Understanding Lytics / Product Documentation / Content Affinity Engine

Manually Assigning Topics

In most cases topic extraction automatically assigns the expected topic to your content. If, however, you find that to not be the case or you would like to expand the topics assigned to content Lytics allows you to manually assign topics to your content.

Content is stored in an entity called a document. Each document is a collection of fields each storing a specific piece of information about that content. Each document may have multiple fields that are used to store the topics for that particular entity. The process of manually assigning topics involves updating one of those fields.

Viewing Topics Assigned to a Document

Each document is assigned a URL as a unique identifier. You can use the Lytics Content API to retrieve a document and view the topics assigned to it.

# Get the information about the URL for 
# the Lytics website home page
curl -s -XGET 'https://api.lytics.io/api/content/doc?urls=www.lytics.com' \
    -H "Authorization: $LIOKEY"

This will return a JSON object of the requested document:

{
  "data": {
    "total": 1,
    "urls": [{
      "url": "www.lytics.com",
      "https": false,
      "title": "",
      "description": "",
      "topics": ["CDP", "Customer Data"],
      "topic_relevances": {
        "CDP": 1,
        "Customer Data": 1
      },
      "primary_image": "",
      "author": "",
      "created": "2018-10-24T23:10:06Z",
      "id": "-7169839995045099096",
      "stream": "",
      "updated": "2018-10-24T23:14:09Z",
      "fetched": "2018-10-24T23:14:09Z"
    }]
  },
  "message": "success",
  "status": 200
}

You can see the topics assigned to the requested content and the relevancy range of those topics from 0 to 1.

"topics": ["CDP", "Customer Data"],
"topic_relevances": {
        "CDP": 1,
        "Customer Data": 1
 },

Assigning Topics Manually

Manually assigning topics can be done in several ways:

  1. Data import
  2. Lytics Content Corpus API
  3. Lytics Topic Curation API

Data Import

The data (in either CSV or JSON format) can be sent to Lytics using any of the methods available for importing data, including CSV file or JSON file integrations and the Lytics Bulk Upload API. Just be sure that you send the data to the correct data stream: lytics_content_enrich. The uploaded data must be formatted in the following ways:

CSV

url,topic_Portland,topic_Oregon
https://www.lytics.com,1,.96

JSON

{
    "url": "https://www.lytics.com",
    "topic_Portland": 1,
    "topic_Oregon": .96
}

When data is sent to the data stream lytics_content_enrich, the LQL function urlmain is applied to the value. You can see this in the query lytics_content. The result is that :// and everything before it is removed.

In other words, uploading the following data will give you the same result as the data above. This is important to understand because if you ever need to find a url, you should exclude :// and the protocol before it:

CSV

url,topic_Portland,topic_Oregon
www.lytics.com,1,.96

JSON

{
    "url": "www.lytics.com",
    "topic_Portland": 1,
    "topic_Oregon": .96
}

Content Corpus API

The content corpus endpoint can be used to associate topics with a URL. The corpus API does not allow you to specify the relevance. Topics will be assigned a relevance 1.

▸ **Work task**
Name every method that the Lytics documentation on manually assigning topics gives for assigning topics by hand.

▸ **Provided records**

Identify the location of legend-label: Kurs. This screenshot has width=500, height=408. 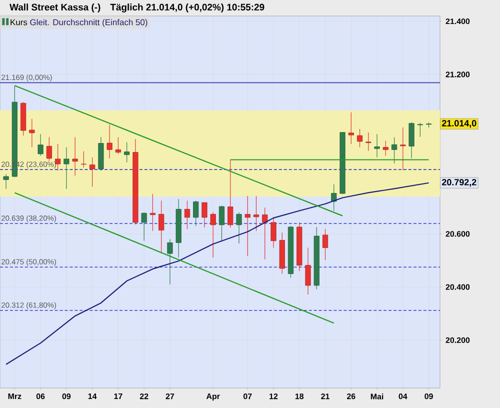
(19, 22).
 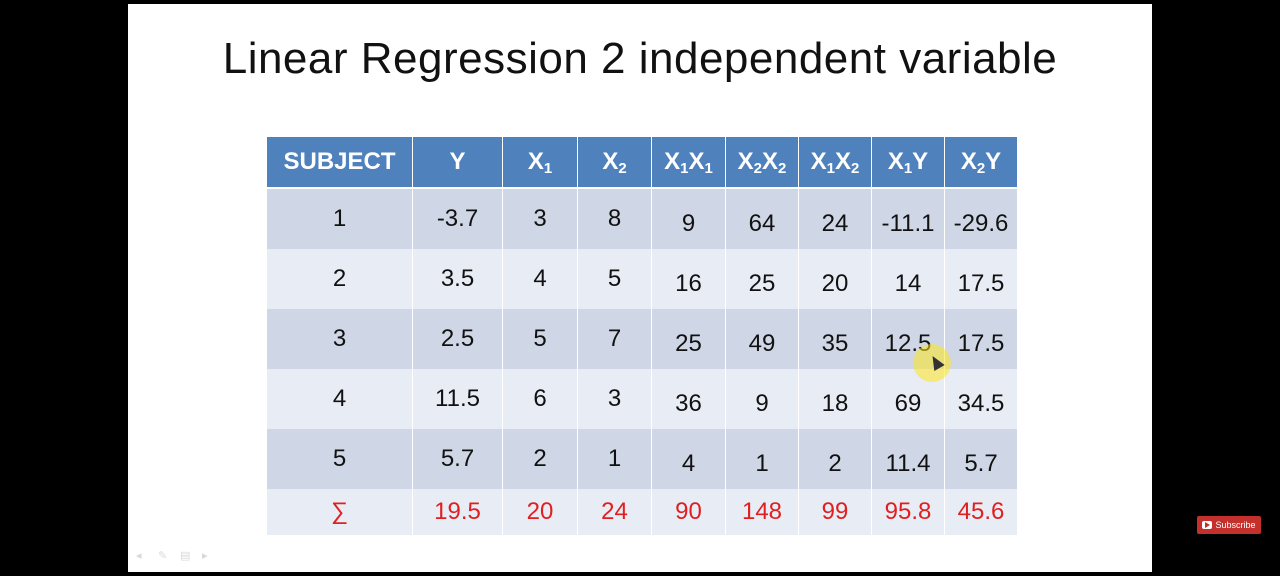 I want to click on next-slide-icon: ▸, so click(x=205, y=556).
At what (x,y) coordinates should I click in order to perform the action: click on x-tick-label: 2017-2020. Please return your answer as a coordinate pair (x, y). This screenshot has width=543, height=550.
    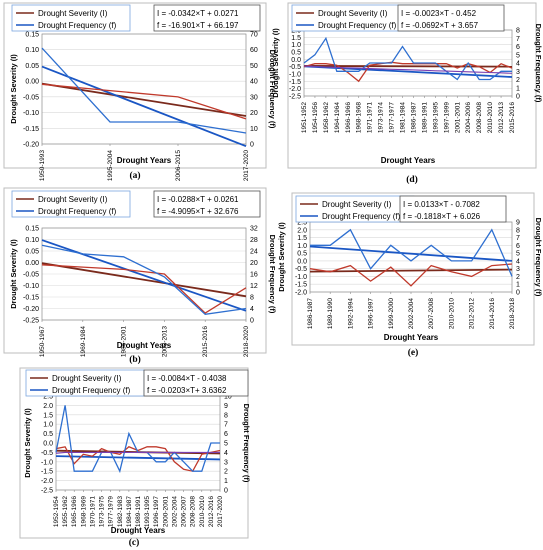
    Looking at the image, I should click on (246, 166).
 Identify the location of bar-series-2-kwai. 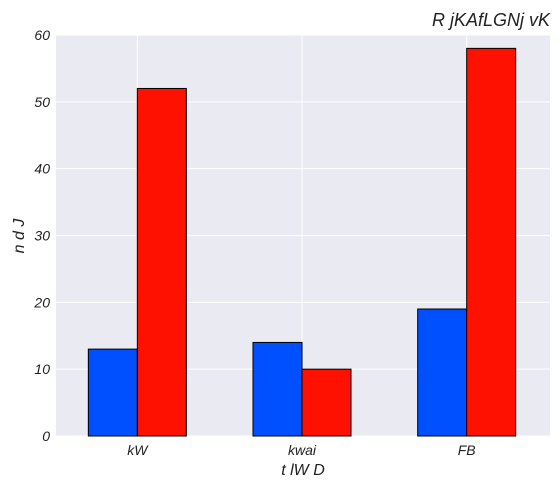
(326, 402).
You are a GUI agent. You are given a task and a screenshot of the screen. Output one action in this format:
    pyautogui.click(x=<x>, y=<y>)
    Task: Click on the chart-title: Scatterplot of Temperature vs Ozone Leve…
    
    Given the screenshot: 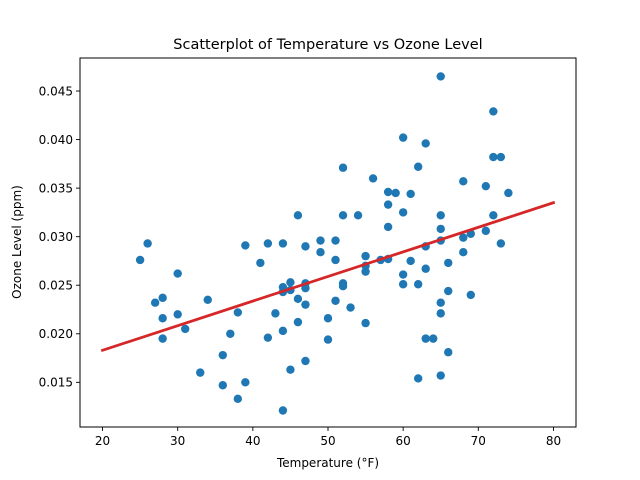 What is the action you would take?
    pyautogui.click(x=328, y=45)
    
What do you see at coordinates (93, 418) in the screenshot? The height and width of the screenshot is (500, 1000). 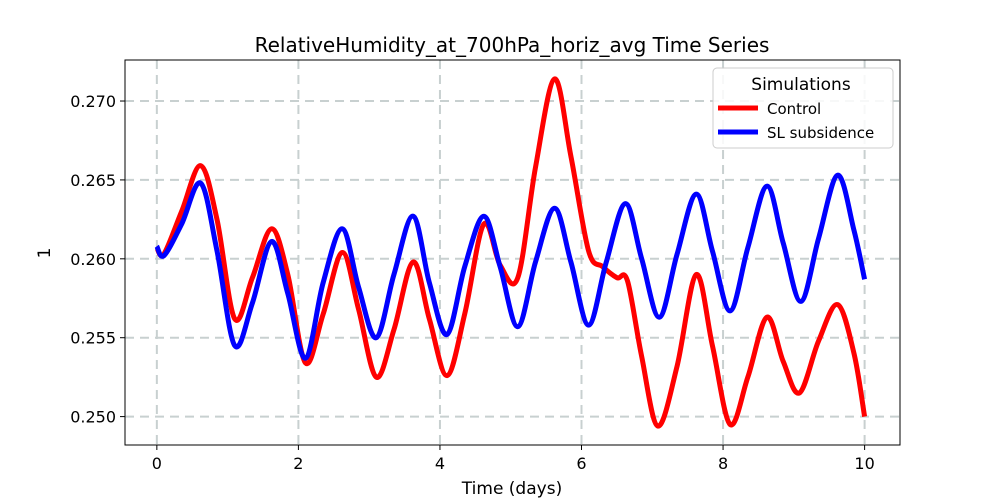 I see `y-tick-label: 0.250` at bounding box center [93, 418].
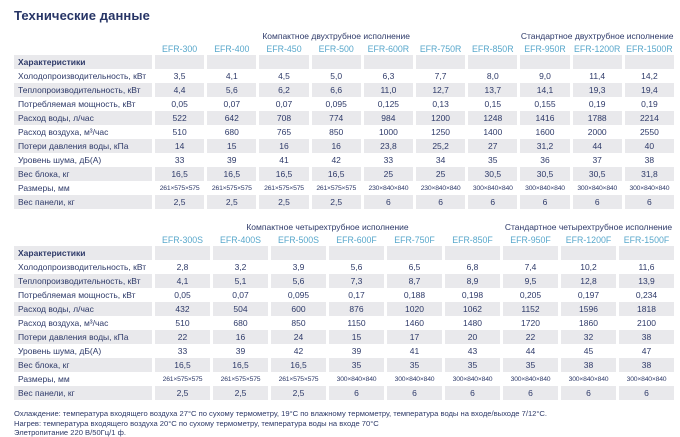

▸ **Written solution**
Data import, the Lytics Content Corpus API, and the Lytics Topic Curation API.